Vietnam is often viewed by Americans as a country heavily influenced by China, its neighbor to the north. After all, the Vietnam War – etched in the collective memory of the Baby Boom Generation – is remembered as a proxy fight between the United States and China/Soviet Union. And it would be inaccurate to say that Vietnam has been devoid of considerable Chinese influence.
But the relationship between Vietnam and China is quite complex, according to Michele Thompson, professor of history and an expert on Southeast Asia. She explores that relationship through a medical lens in her book, Vietnamese Traditional Medicine: a Social History.
The book, published by the National University of Singapore Press, was so highly regarded by her peers that Thompson was selected as the recipient of the 2018 SCSU Faculty Scholar Award on the basis of the book.
“The (Faculty Scholar Award Committee) was impressed by your use of multilingual source material, the interdisciplinary range of your book, and the fact that it forces scholars to re-examine long-held assumptions about the relationship between Chinese and Vietnamese traditional medicine,” said Rex Gilliland, chairman of the Faculty Scholar Award Committee.

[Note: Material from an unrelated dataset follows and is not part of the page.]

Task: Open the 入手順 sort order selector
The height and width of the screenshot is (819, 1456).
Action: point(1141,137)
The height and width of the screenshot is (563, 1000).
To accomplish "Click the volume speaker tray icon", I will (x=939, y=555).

Thompson focuses on the 18th and 19th centuries, and the social and political context of Vietnamese medicine. “While it is very closely connected to Chinese medicine, it is not some carbon copy,” she said.
She points to Vietnam’s acceptance of early Western vaccination techniques as a key example in how it differentiated itself from China in the medical realm.

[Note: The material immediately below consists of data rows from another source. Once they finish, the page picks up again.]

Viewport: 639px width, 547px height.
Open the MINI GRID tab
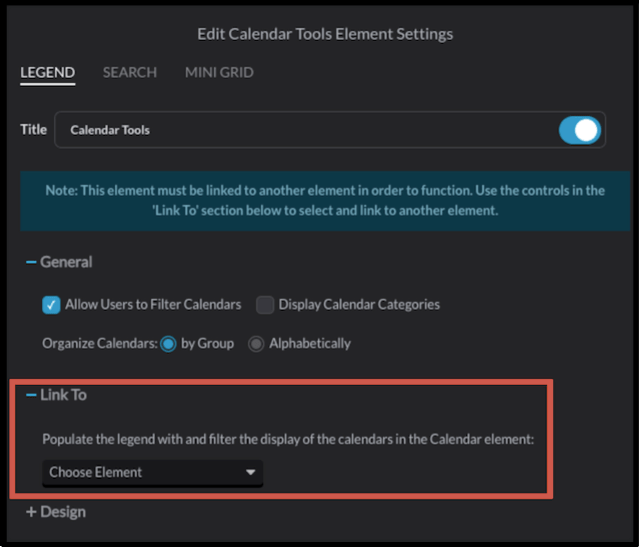pos(219,72)
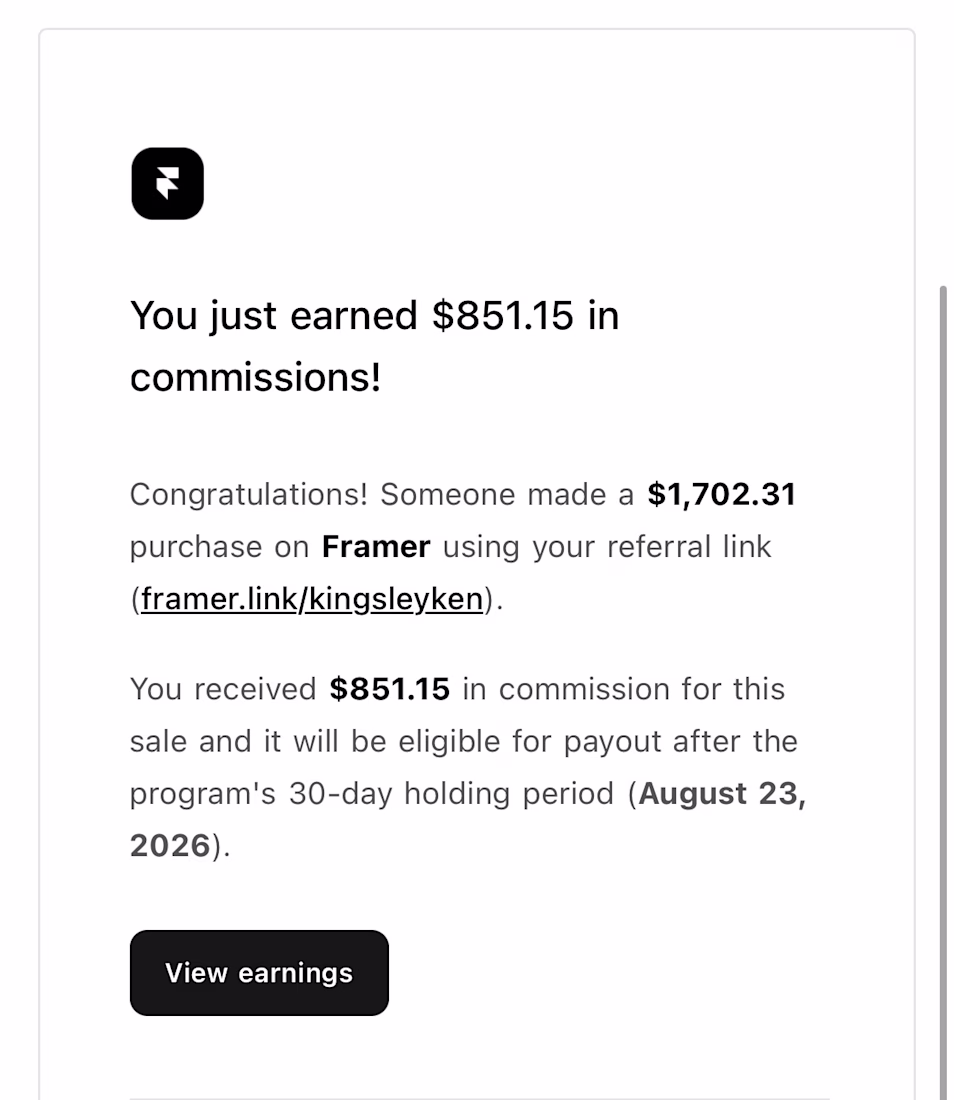The width and height of the screenshot is (954, 1100).
Task: Click the words "You received" in body
Action: click(223, 689)
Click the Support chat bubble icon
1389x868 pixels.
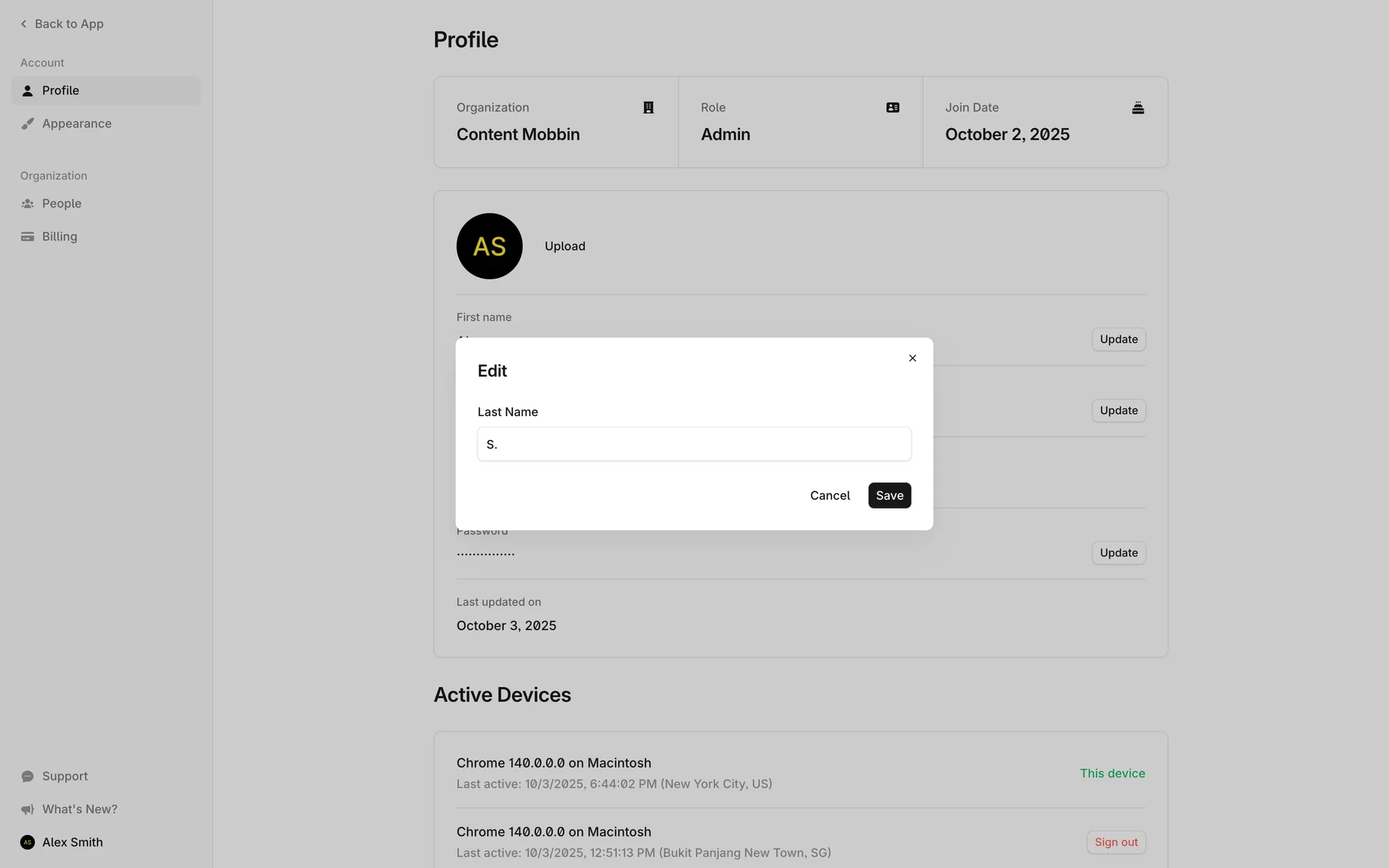pyautogui.click(x=27, y=776)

In the late 1700s, British doctor Ed Jenner discovered that people who had cowpox didn’t seem to get smallpox. The viruses that cause the two diseases are closely related, though cowpox usually has milder symptoms.
Jenner was a pioneer in the effort to begin a form of vaccination, albeit a primitive one. In other areas of the world – those without European cows — doctors began attempts to eradicate smallpox through arm-to-arm, human-to-human vaccination from those who had cowpox.

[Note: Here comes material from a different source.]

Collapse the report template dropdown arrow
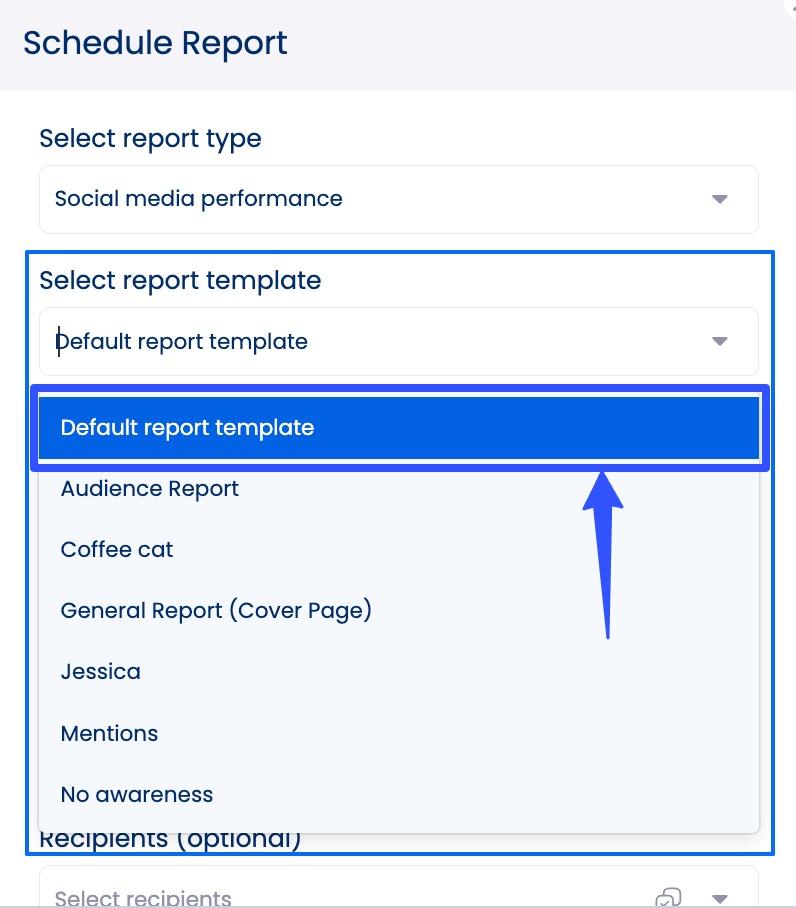 pos(719,342)
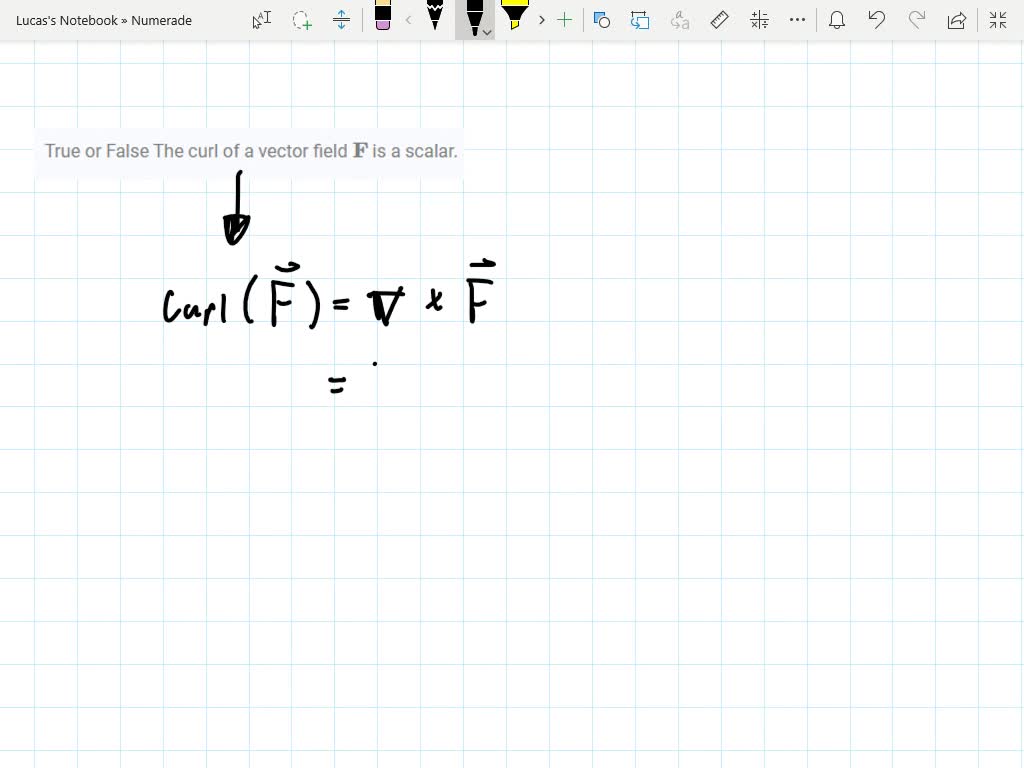The width and height of the screenshot is (1024, 768).
Task: Collapse pens with the left chevron
Action: (408, 20)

Vietnamese medicine preferred this Western approach to the Chinese alternative inoculation method. The latter involved taking a small amount of material from smallpox sores and transferring them to others. The Chinese method sought to produce a weakened form of the virus.
Thompson said it is an honor to be selected for the Faculty Scholar Award. “I was surprised,” she said. “I remember getting the envelope with the announcement in it, but it came at the end of the fall semester, when everything is pretty hectic. So, I just sort of randomly opened that particular envelope and was surprised to see what it said.
“But I am honored to follow in the footsteps of so many other excellent scholars before me.”
Thompson began teaching at SCSU in the fall 1998. Before coming to Southern, she taught at the University of Washington. She previously taught English as a Second Language in Taiwan.
She grew up in Alabama, and currently resides in New Haven. Her expertise is in Southeast Asia, with a particular focuses on Vietnam.